Les divers mouvements « principlistes » (droite conservatrice) obtiennent sans surprise une large victoire dès le premier tour. Le taux de participation, qui n'atteint que 42,57 %, est toutefois le plus bas dans l'histoire de la république islamique.

Contexte[modifier | modifier le code]

Manifestations iraniennes en 2019.

Le scrutin est organisé quelques mois à peine après le début d'importantes manifestations anti gouvernementales à la suite d'une augmentation du prix de l'essence. Ce mouvement intervient dans un contexte de crise économique, le pays subissant une importante récession, tandis que de vastes manifestations ont également lieu dans des pays voisins, en l'occurrence en Irak et au Liban. Après une répression violente causant au moins trois cent morts et un arrêt momentané du mouvement, les mensonges des autorités iraniennes au sujet du crash du vol Ukraine International Airlines 752 déclenchent une nouvelle vague de manifestations anti-régime.

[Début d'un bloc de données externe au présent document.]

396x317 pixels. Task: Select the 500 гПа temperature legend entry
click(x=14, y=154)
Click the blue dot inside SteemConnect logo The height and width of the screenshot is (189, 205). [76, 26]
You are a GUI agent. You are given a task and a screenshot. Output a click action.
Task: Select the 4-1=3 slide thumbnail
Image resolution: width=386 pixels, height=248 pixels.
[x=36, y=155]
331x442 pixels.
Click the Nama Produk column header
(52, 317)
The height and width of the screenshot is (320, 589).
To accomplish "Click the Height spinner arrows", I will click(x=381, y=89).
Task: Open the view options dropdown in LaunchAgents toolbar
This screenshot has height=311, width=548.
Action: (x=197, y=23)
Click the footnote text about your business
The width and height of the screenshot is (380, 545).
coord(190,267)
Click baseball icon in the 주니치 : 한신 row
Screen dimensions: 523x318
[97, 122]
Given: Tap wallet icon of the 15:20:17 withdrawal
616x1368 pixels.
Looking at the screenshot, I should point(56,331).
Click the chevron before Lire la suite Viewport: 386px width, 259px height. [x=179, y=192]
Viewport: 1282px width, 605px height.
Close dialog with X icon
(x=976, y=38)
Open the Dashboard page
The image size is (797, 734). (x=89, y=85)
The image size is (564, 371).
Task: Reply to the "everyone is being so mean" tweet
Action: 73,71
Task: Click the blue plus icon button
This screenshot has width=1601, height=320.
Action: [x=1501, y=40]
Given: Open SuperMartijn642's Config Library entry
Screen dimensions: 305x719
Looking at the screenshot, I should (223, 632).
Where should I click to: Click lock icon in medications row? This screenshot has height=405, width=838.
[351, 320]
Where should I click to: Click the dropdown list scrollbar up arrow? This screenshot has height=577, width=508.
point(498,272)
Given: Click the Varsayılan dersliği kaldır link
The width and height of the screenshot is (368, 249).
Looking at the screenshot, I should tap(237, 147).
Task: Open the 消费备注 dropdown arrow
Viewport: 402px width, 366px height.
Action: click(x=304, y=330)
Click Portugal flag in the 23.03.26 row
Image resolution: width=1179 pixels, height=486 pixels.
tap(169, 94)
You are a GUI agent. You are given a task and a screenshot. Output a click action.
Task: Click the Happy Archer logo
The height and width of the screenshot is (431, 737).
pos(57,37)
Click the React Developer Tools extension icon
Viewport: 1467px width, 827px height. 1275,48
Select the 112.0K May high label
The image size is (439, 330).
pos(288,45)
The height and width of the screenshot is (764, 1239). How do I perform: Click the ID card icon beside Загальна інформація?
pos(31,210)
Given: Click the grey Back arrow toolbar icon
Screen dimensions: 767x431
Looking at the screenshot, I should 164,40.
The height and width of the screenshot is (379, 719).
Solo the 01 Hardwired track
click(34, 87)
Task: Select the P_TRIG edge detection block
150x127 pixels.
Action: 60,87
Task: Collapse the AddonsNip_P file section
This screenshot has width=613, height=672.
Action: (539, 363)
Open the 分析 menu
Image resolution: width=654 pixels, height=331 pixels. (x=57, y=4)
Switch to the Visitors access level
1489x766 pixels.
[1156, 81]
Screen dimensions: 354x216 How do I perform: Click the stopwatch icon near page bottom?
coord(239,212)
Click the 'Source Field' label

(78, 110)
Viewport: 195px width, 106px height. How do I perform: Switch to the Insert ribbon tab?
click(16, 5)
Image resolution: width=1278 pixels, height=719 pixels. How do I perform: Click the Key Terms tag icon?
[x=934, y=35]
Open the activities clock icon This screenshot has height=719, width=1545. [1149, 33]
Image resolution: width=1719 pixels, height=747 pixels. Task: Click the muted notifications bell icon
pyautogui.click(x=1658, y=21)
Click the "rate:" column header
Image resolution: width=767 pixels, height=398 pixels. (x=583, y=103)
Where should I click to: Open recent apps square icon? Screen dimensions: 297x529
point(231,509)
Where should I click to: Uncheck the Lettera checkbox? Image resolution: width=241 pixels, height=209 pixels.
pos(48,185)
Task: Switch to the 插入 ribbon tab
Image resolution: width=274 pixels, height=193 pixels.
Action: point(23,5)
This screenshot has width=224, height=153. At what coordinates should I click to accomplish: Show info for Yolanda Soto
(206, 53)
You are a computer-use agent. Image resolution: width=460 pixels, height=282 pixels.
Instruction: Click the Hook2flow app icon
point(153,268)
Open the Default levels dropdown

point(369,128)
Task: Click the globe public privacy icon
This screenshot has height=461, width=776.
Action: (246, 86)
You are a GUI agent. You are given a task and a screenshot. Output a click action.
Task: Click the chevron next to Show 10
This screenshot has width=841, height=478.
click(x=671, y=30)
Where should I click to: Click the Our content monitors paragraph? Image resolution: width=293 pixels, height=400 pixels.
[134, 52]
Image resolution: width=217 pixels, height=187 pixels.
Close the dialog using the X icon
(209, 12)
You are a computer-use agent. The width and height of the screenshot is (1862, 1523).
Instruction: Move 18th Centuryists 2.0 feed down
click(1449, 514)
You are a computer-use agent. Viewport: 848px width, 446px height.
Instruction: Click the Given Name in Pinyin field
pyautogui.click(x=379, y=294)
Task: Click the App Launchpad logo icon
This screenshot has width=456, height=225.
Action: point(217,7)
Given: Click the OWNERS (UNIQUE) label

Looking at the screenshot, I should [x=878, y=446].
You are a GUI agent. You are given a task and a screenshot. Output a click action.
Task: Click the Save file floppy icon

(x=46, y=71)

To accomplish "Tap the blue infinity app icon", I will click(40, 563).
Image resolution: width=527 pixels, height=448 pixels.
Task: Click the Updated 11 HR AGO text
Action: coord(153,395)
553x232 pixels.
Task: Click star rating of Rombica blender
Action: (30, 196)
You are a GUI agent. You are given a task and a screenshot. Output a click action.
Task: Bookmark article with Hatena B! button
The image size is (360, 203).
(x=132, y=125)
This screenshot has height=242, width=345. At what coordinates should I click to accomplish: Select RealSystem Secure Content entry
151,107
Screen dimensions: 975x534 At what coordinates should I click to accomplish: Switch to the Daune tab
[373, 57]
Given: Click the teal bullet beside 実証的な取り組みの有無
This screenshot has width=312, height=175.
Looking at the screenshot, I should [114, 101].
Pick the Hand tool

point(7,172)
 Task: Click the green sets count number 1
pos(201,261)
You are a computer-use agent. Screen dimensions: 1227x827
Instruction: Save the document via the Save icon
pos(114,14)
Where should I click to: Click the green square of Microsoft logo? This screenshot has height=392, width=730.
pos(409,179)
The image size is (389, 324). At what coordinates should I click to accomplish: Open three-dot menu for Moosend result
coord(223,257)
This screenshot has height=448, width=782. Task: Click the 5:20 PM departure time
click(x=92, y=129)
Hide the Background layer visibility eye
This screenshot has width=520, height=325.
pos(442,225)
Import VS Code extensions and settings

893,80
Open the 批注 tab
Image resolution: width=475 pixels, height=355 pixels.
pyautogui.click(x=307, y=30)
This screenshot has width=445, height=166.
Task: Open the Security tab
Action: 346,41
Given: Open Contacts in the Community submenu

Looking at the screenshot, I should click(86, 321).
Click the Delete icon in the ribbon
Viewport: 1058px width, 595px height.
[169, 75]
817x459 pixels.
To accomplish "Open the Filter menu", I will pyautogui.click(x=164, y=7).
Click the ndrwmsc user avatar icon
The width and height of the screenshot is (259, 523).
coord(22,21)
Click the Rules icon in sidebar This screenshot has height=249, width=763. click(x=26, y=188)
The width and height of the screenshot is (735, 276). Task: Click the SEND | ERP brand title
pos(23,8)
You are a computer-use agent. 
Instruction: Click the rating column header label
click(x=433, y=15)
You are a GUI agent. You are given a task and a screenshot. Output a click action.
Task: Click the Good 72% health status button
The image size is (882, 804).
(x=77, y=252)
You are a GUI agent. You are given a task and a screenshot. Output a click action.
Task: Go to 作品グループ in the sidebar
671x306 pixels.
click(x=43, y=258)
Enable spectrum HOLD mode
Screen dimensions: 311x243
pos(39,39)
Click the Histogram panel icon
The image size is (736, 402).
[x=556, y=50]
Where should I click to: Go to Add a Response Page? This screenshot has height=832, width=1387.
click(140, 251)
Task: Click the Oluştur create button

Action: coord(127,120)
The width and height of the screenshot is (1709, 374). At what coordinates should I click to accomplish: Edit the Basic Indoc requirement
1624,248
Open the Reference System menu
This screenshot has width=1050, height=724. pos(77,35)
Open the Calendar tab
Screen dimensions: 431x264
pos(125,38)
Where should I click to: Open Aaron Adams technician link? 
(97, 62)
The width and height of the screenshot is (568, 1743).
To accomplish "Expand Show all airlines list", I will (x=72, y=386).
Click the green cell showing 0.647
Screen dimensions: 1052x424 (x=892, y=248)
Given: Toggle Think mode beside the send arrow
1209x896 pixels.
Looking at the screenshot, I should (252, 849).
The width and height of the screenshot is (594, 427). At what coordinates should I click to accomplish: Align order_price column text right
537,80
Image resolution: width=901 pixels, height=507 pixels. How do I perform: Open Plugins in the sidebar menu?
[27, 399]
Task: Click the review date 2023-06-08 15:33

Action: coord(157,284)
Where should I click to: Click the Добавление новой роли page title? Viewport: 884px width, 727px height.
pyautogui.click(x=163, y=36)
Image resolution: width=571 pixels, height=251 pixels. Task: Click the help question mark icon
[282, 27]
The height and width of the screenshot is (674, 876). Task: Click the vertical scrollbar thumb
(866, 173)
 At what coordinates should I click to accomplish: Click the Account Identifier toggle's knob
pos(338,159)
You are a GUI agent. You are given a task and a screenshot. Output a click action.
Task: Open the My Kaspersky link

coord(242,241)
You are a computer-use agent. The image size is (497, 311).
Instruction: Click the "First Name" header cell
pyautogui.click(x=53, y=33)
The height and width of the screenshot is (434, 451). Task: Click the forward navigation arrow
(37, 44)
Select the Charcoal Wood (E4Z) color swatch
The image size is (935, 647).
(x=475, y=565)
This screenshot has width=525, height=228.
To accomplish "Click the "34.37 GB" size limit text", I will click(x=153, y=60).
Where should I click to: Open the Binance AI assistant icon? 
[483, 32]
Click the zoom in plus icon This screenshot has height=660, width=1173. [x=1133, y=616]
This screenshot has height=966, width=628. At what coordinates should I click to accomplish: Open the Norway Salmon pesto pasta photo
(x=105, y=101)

Face à ce mouvement de contestation, les ultra-conservateurs procèdent à des invalidations massives des candidatures de candidats réformistes par le biais du Conseil des gardiens de la Constitution. Ce dernier est chargé de la validation des candidatures selon plusieurs critères prédéfinis dont la loyauté à la constitution de la république islamique et la « bonne réputation » des candidats. Dominé par les ultra-conservateurs, le conseil possède en pratique toute liberté pour exclure les candidats jugés trop proches des courants réformistes, ce à quoi il se livre abondamment à chaque élection. La situation politique du pays l'amène en 2020 à effectuer un filtrage encore plus drastique qu'à son habitude, provoquant une vive polémique. Le conseil invalide ainsi des milliers de candidatures, dont celles de 92 députés sortants, qui avaient pourtant été validés avant leur élection lors du précédent scrutin[1]. Sur un total de 14 444 candidats, 7 296 sont disqualifiés, soit 50,5 %, dont la quasi-totalité des réformistes[2].

Le président Hassan Rohani.

La polémique oppose rapidement non seulement le Conseil des Gardiens au gouvernement du président Hassan Rohani, mais également ce dernier aux réformateurs[3]. Conservateur modéré, soutenu au Majlis par une coalition de modérés et de réformateurs, Rohani critique les atteintes à la démocratie causées par le Conseil, exige une ouverture politique et appelle la population à se rendre massivement aux urnes, tandis que l'opposition réformatrice - confrontée à l'élimination de l'ensemble de ses candidats - appelle au contraire au boycott des élections et au renversement du régime par la rue[4]. Rohani considère pour sa part qu'une faible participation ne ferait que profiter comme par le passé aux conservateurs et ultra conservateurs[5].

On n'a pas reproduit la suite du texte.